The trial court responded that something was "a little unusual," and noted that "Mr. Green has been known to communicate with parties and witnesses, and others related to cases, inappropriately, according to some judges. So that really puts a little stick in the wheel there."
While the defendants argue that mistrial or waiver were the only proper options the trial court could have offered, the trial court had a third option, which was to make no ruling at all. The Turrells had withdrawn their motion for sanctions, and therefore no motion was pending that required a ruling, much less a preemptive ruling to forestall any future motion for sanctions regardless of any information the Turrells subsequently uncovered about the defendants' actions. "There is neither reason nor precedent for the proposition that when in a legal proceeding a motion has been submitted to the court and subsequently withdrawn as formally as it was made, the question raised by the motion can be afterwards considered, unless the motion shall have been subsequently renewed." Howard v. State, 115 Ga. 244, 250-251, 41 S.E. 654 (1902).

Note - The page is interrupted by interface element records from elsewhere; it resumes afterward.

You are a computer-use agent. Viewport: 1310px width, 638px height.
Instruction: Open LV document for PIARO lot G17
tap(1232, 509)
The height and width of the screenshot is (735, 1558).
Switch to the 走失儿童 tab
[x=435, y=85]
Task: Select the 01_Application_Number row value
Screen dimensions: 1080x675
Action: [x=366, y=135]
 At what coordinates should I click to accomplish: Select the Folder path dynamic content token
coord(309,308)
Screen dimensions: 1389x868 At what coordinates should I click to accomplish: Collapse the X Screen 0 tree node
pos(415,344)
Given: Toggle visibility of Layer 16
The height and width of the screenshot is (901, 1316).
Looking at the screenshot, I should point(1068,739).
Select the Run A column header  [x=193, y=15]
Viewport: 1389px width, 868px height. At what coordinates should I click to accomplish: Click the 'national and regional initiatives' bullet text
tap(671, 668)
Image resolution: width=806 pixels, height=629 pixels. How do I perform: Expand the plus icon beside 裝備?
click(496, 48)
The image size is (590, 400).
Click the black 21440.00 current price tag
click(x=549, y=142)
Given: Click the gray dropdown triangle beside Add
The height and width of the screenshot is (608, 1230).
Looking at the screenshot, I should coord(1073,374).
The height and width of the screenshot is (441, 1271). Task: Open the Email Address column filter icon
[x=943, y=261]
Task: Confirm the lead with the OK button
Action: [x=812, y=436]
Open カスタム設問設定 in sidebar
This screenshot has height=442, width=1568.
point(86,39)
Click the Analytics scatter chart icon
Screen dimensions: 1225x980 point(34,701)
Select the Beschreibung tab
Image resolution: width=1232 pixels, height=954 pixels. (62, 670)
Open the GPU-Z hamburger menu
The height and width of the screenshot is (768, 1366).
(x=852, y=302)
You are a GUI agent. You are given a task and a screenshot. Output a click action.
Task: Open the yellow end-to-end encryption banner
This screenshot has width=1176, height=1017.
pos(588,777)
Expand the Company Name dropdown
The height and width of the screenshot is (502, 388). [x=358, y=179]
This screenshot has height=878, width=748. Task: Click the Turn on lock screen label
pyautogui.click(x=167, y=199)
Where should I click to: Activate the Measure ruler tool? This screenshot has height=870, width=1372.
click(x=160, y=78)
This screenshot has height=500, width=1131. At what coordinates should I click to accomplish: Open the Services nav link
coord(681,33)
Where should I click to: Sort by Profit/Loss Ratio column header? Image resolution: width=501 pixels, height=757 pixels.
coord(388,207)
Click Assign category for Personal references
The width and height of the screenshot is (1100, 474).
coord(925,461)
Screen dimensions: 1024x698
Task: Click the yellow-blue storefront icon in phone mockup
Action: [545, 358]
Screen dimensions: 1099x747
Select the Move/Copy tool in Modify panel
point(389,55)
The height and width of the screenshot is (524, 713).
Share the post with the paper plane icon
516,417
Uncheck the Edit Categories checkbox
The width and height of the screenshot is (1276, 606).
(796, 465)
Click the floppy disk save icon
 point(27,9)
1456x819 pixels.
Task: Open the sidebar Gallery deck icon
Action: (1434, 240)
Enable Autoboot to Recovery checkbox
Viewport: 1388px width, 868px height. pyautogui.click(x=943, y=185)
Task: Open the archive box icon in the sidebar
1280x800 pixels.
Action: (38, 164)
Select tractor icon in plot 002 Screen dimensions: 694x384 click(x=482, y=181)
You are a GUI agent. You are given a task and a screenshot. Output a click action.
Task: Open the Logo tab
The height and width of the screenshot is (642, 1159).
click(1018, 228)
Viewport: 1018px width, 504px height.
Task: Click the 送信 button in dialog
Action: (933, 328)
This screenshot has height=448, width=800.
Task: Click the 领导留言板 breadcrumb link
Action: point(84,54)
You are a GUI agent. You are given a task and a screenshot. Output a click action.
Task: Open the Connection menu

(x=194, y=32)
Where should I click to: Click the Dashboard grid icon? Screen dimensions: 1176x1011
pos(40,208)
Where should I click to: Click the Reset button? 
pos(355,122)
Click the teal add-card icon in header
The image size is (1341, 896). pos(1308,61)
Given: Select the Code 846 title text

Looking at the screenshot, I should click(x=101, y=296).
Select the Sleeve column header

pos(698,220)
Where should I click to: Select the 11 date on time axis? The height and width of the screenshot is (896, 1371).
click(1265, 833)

To quote our Supreme Court in a discovery violation case, a trial "is not supposed to be a game in which the parties maneuver to hide the truth about relevant facts, and when a party does intentionally mislead its adversary, it bears the risk that the truth will later be revealed[.]" Ford Motor Co. v. Conley, 294 Ga. 530, 559, 757 S.E.2d 20 (2014). In this case, however, we will never know why the wound care nurse became reluctant to testify.
For these reasons, I do not agree with the majority's analysis of this appeal and its conclusion that the Turrells waived the issue by making the choice forced upon them. But because the Turrells did not renew their objection or make a continuing objection, I agree that the issue was waived on appeal.